▶ _What you need to do_: Only the lines from the one containing "Return To Home (124, 1949)" through the end of the entries should be returned, exactly as they are, with the pictures omitted.

▶ _Records shown_:
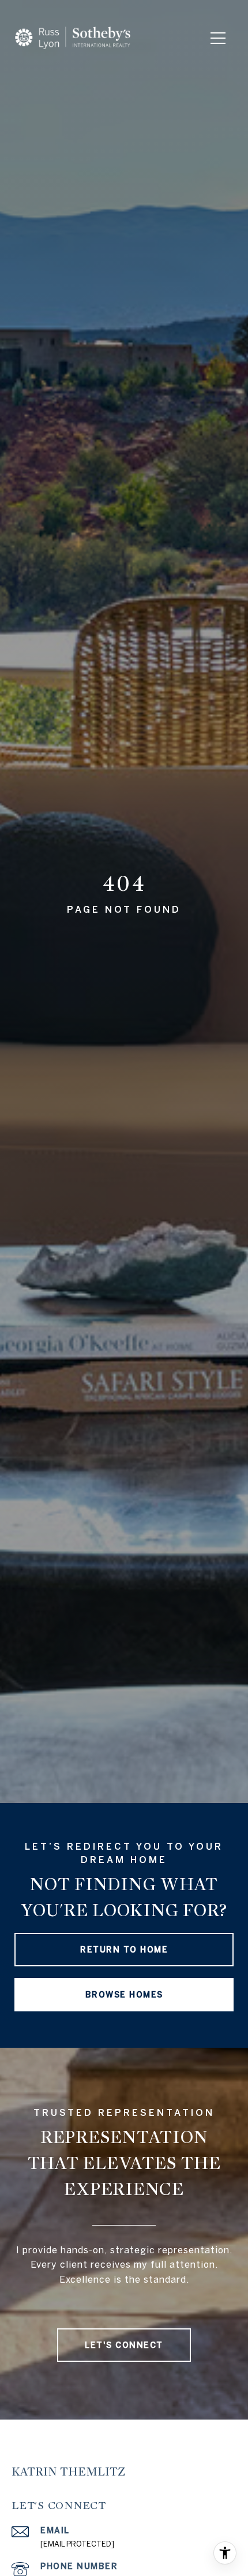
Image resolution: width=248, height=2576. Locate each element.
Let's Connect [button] (124, 2345)
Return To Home (124, 1949)
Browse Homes (124, 1994)
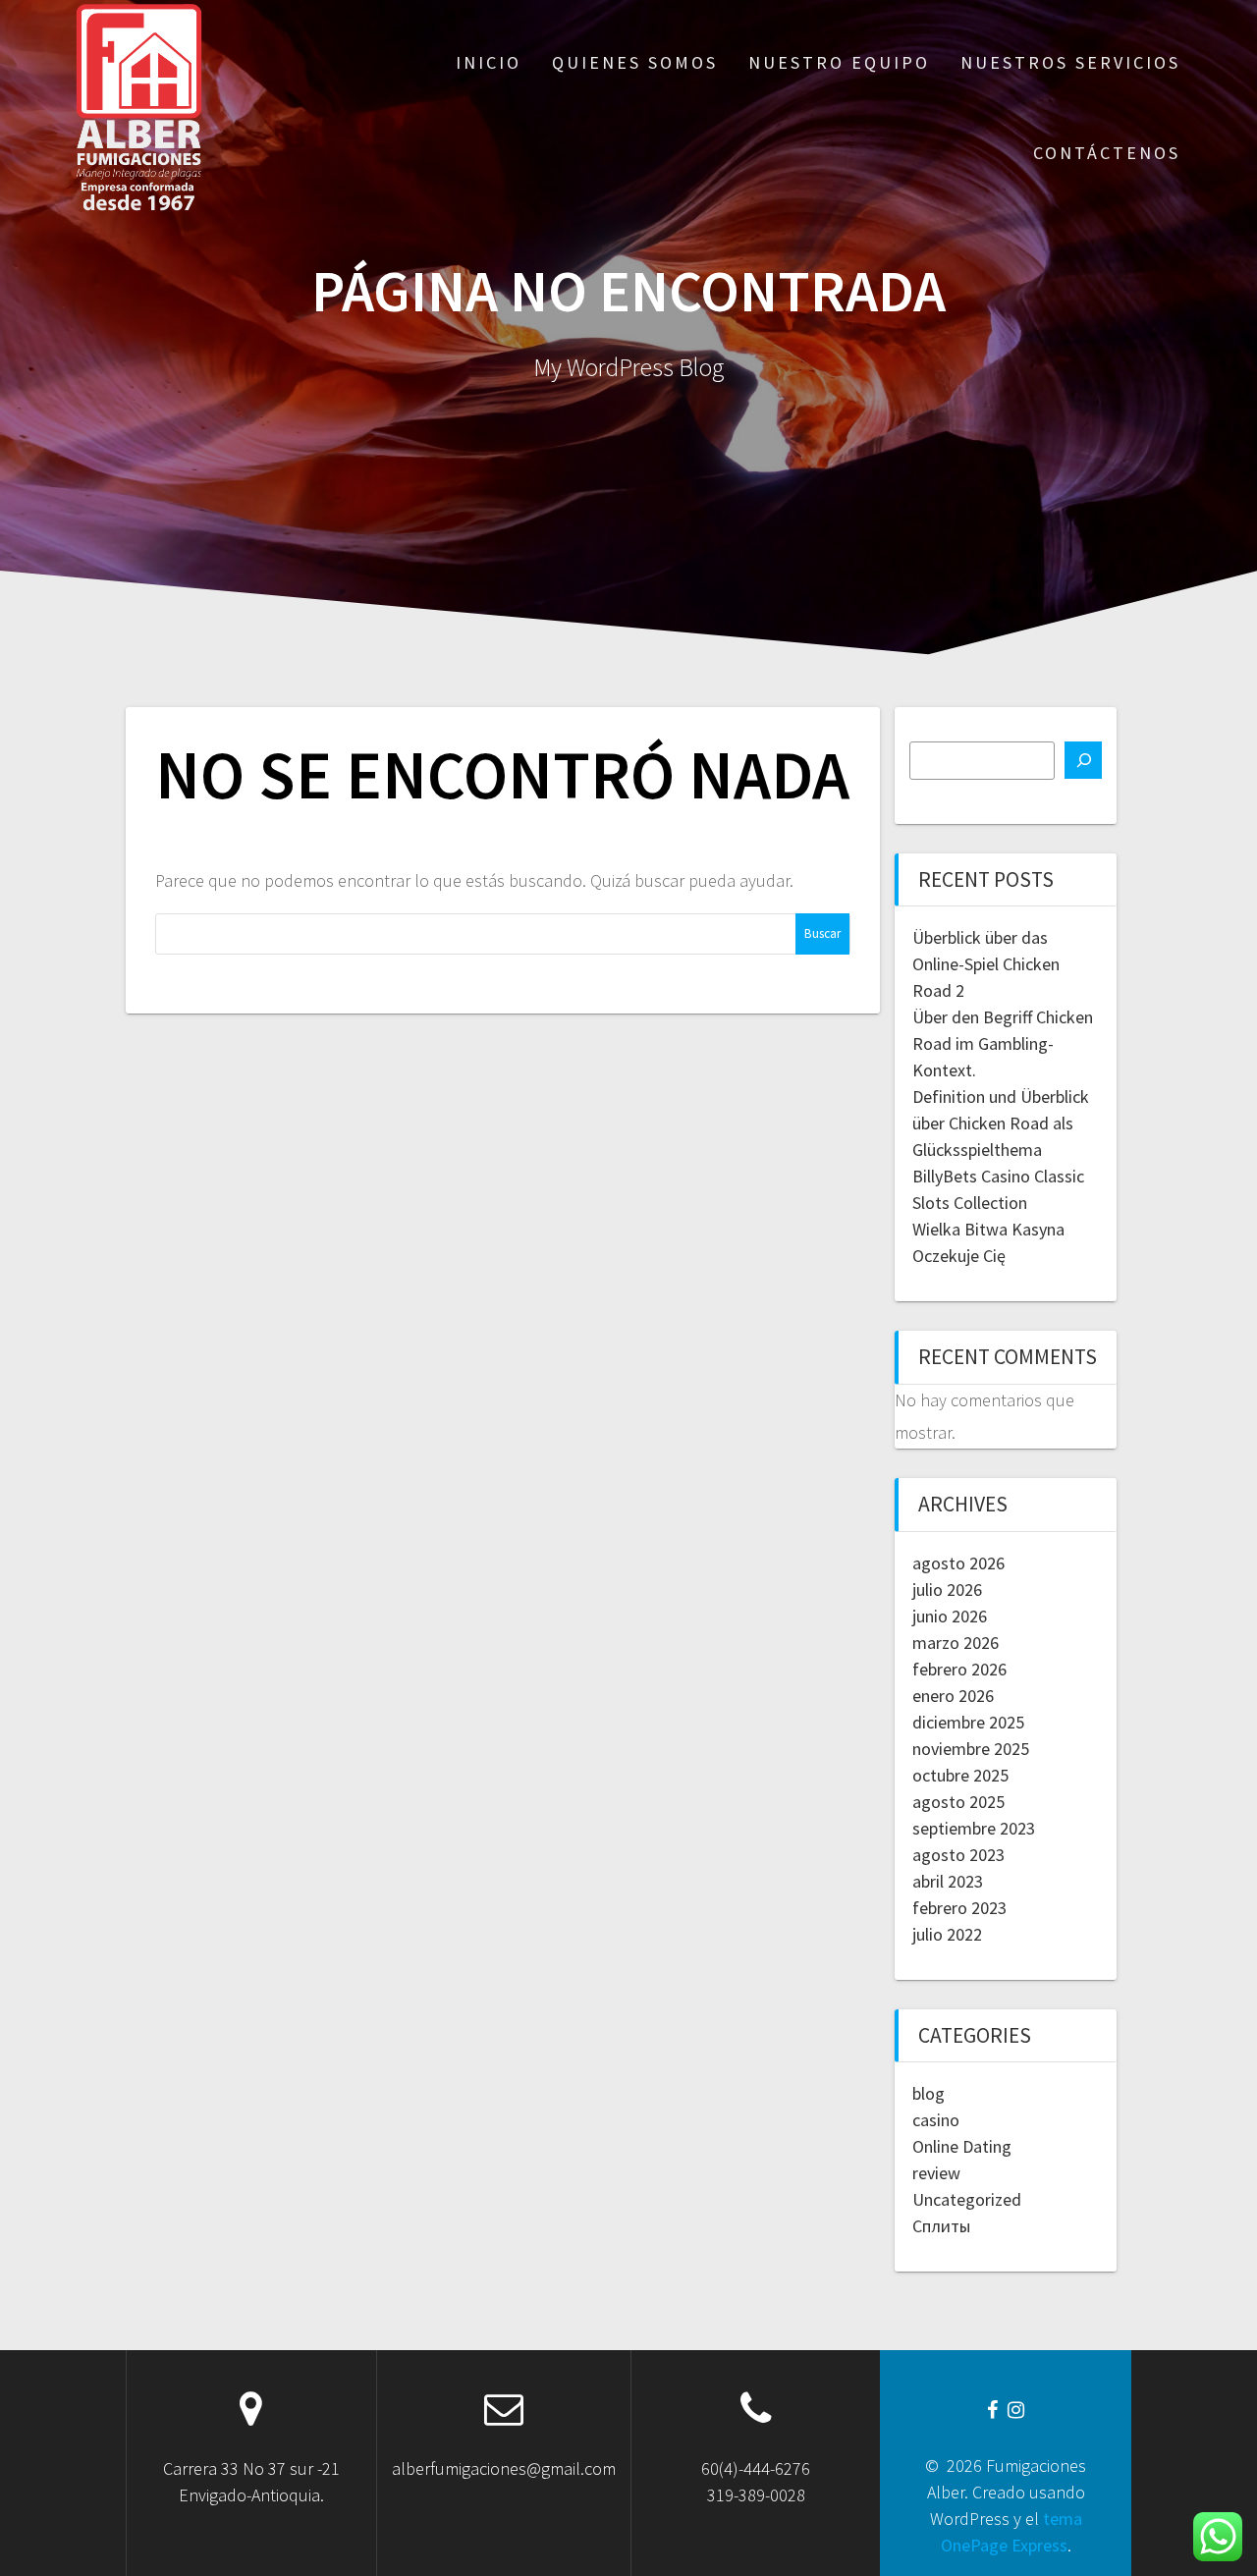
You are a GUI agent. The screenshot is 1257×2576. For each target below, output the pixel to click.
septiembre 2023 (973, 1828)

▶ _Written answer_:
Return To Home (124, 1949)
Browse Homes (124, 1994)
You are a GUI agent. The screenshot is 1257×2576. For each target below, output the pixel to click.
septiembre 2023 (973, 1828)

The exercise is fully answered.